Leffler competed in the Indianapolis 500 in 2000 and finished 17th. He also raced in five Brickyard 400s at Indianapolis Motor Speedway.
“We are very saddened at the passing of Jason Leffler,” said Indianapolis Motor Speedway Chief Operating Officer J. Douglas Boles in a statement. “He was one of the most versatile race drivers in America, showing his talent by competing in the Indianapolis 500 and the Brickyard 400 at the Indianapolis Motor Speedway during his career. He also displayed the skills that would help him reach the top levels of the sport by winning four USAC national series titles while winning on tracks throughout the Midwest. Jason was a terrific guy who always had time for everyone. Our deepest sympathies are extended to his entire family, team and fans.”
IndyCar officials also remembered Leffler.
“IndyCar extends its deepest sympathies and condolences to the family of Jason Leffler for their tragic loss,” a statement read. “Jason was a USAC champion who made three IndyCar starts, including the 2000 Indianapolis 500. Our thoughts and prayers are with his family during this difficult time.”

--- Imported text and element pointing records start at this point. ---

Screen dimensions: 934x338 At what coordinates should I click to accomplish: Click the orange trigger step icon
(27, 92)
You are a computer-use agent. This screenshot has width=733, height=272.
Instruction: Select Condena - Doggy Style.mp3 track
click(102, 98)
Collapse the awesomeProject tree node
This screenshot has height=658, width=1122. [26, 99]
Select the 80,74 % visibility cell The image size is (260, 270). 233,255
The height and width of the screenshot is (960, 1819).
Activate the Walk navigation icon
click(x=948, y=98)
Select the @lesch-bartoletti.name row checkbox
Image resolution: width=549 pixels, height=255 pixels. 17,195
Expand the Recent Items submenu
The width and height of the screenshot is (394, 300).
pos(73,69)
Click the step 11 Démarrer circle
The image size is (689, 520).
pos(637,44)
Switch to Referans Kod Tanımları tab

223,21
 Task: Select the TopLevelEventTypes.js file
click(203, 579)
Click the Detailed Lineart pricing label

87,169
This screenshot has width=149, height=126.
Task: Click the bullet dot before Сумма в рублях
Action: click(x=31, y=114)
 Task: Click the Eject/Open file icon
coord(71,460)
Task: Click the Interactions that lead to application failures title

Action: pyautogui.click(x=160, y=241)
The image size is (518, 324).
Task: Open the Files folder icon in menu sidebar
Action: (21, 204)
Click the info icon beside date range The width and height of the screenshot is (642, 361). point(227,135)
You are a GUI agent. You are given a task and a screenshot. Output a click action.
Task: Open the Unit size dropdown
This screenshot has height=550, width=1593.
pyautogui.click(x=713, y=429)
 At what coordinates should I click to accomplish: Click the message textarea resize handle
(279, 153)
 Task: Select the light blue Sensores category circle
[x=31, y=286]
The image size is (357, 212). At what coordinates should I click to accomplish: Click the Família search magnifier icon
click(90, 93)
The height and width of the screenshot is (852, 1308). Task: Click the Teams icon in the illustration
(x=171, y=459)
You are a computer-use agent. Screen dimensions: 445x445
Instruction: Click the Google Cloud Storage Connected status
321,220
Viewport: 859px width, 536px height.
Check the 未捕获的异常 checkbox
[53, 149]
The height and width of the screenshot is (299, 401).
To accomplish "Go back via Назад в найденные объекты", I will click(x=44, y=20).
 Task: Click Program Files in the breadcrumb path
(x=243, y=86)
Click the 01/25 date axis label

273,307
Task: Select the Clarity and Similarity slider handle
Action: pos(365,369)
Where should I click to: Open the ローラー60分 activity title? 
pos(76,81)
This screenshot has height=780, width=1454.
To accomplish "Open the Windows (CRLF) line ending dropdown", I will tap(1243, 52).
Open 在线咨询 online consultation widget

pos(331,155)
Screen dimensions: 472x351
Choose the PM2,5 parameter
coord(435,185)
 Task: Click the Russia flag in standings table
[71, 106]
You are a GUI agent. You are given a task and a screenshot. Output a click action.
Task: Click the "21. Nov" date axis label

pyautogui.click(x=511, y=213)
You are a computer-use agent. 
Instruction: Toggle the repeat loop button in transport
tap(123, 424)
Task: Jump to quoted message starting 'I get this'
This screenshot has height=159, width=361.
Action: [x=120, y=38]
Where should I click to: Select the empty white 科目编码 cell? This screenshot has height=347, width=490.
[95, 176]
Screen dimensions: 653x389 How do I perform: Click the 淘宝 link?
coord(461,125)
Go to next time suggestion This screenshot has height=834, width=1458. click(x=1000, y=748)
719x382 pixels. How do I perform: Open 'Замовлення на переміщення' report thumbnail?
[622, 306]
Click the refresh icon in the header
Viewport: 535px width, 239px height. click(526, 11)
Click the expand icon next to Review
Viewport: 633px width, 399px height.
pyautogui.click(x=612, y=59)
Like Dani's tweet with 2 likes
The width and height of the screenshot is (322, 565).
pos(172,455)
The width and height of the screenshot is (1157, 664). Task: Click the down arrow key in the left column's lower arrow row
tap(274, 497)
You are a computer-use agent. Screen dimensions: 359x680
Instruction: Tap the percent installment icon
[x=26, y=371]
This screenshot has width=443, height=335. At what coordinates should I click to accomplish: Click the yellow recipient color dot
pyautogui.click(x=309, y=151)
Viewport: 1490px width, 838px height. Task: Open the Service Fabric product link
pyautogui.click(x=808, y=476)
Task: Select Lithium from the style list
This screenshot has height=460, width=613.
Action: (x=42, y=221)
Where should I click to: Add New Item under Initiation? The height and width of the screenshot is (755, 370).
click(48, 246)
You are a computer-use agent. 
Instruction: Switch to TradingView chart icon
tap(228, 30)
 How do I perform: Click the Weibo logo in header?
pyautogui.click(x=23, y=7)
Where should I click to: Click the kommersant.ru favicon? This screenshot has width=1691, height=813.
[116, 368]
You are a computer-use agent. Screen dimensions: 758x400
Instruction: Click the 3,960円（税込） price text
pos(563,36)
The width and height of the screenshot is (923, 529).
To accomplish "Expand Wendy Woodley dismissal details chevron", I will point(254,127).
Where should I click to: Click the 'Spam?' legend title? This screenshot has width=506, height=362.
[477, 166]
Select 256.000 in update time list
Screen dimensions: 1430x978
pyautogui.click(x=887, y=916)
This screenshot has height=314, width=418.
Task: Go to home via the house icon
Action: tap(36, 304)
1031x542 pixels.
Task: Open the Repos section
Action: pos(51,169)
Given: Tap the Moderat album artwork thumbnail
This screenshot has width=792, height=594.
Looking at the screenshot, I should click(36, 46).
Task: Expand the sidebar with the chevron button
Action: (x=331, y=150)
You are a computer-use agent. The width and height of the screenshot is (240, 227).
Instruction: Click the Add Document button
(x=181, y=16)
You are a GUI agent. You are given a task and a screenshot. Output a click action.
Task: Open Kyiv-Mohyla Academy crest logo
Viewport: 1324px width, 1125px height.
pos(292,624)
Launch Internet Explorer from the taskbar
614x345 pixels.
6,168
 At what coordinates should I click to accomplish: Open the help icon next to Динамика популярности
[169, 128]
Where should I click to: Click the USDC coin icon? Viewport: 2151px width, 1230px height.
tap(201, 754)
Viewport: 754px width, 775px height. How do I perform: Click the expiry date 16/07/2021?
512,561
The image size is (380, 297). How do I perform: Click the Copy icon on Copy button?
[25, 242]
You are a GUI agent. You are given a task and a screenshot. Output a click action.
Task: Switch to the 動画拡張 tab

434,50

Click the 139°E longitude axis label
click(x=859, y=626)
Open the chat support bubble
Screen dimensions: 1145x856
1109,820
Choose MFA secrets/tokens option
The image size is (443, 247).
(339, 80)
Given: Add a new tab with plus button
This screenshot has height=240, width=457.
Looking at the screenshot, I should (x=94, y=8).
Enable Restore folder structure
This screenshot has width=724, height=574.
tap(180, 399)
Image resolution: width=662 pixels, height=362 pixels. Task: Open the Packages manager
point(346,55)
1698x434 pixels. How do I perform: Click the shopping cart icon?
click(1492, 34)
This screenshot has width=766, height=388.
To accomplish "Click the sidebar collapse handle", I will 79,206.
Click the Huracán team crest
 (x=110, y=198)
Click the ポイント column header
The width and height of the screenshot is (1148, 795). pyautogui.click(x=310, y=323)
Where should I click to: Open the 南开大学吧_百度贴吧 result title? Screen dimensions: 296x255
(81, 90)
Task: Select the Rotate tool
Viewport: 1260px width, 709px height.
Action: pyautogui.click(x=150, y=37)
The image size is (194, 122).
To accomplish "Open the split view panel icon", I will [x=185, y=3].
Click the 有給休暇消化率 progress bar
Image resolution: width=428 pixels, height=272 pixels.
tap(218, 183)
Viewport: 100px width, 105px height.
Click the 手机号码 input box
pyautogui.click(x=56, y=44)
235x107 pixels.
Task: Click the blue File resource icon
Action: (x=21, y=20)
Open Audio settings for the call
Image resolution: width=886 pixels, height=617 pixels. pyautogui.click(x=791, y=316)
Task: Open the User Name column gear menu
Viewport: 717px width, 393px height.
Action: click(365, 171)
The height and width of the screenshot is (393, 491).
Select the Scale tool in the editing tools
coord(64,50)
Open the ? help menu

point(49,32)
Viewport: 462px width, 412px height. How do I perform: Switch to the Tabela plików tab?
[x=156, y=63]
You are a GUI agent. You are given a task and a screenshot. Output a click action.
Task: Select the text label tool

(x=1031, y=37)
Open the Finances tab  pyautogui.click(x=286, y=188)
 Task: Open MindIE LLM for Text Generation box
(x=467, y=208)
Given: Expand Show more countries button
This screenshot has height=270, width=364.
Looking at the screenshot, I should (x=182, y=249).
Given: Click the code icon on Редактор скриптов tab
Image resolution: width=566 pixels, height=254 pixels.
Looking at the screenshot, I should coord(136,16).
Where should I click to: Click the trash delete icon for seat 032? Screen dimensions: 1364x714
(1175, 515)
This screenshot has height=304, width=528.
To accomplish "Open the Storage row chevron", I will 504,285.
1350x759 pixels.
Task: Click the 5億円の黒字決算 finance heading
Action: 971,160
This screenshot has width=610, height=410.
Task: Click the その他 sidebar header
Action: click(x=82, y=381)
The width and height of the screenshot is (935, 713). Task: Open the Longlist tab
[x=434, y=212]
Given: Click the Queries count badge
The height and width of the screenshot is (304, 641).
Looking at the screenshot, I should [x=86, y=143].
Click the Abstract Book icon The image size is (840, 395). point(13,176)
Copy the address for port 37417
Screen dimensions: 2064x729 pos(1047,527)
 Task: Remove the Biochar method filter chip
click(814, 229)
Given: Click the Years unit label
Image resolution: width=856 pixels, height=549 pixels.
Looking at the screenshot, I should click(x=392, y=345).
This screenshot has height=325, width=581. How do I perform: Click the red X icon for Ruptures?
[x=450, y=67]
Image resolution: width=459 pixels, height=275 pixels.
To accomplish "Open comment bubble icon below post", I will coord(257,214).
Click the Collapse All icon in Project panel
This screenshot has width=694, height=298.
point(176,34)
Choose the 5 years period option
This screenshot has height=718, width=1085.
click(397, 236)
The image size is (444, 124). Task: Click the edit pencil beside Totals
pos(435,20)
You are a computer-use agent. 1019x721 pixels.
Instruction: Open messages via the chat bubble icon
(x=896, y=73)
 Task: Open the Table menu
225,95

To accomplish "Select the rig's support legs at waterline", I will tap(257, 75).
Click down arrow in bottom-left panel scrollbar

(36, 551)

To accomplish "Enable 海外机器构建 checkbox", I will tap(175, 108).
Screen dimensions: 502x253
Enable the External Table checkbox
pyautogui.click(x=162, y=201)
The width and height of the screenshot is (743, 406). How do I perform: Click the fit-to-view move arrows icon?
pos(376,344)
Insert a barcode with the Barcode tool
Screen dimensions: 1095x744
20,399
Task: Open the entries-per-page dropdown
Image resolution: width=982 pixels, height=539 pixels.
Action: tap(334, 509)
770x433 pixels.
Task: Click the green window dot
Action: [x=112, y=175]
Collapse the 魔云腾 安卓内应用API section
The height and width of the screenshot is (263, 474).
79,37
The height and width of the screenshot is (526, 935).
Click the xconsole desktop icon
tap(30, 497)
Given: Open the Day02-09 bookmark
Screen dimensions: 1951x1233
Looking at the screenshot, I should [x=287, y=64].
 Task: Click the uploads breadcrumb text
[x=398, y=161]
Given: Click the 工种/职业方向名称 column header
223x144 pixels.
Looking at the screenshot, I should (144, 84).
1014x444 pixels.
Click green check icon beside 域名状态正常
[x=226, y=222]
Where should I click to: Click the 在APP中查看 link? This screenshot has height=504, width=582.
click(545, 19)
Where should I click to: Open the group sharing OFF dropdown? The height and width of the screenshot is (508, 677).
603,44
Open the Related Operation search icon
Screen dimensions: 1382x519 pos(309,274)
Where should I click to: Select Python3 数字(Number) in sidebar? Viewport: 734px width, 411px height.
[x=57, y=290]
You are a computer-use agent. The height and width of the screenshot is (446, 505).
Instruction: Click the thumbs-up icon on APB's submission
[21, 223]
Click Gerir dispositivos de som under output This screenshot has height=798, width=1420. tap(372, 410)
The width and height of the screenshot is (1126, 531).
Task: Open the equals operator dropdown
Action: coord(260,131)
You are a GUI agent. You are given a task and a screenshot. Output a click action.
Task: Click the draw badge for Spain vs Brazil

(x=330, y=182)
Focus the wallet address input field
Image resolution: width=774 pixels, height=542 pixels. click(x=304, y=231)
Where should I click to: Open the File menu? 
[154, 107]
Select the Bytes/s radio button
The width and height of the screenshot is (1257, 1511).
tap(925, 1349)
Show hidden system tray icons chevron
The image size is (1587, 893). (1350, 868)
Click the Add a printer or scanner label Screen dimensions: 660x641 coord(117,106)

Leffler started his NASCAR career with Joe Gibbs Racing and has driven for Chip Ganassi Racing and Turner-Scott Motorsports among others.
After racing part-time for Kyle Busch Motorsports in the Truck Series last year, Leffler returned to his roots this year, driving Tom Buch’s winged sprint car on the difficult Central Pennsylvania circuit.
The World of Outlaws also issued a statement regarding Leffler’s passing: “The World of Outlaws extends its deepest sympathy and condolences to the family and friends of Jason Leffler, a great racer and man whose life ended too soon tonight. We were always excited to see Jason enter the pits to race with the Outlaws, and he will no doubt be missed by everybody from his fellow competitors to officials to his many fans.”
Leffler leaves behind his 5-year-old son Charlie.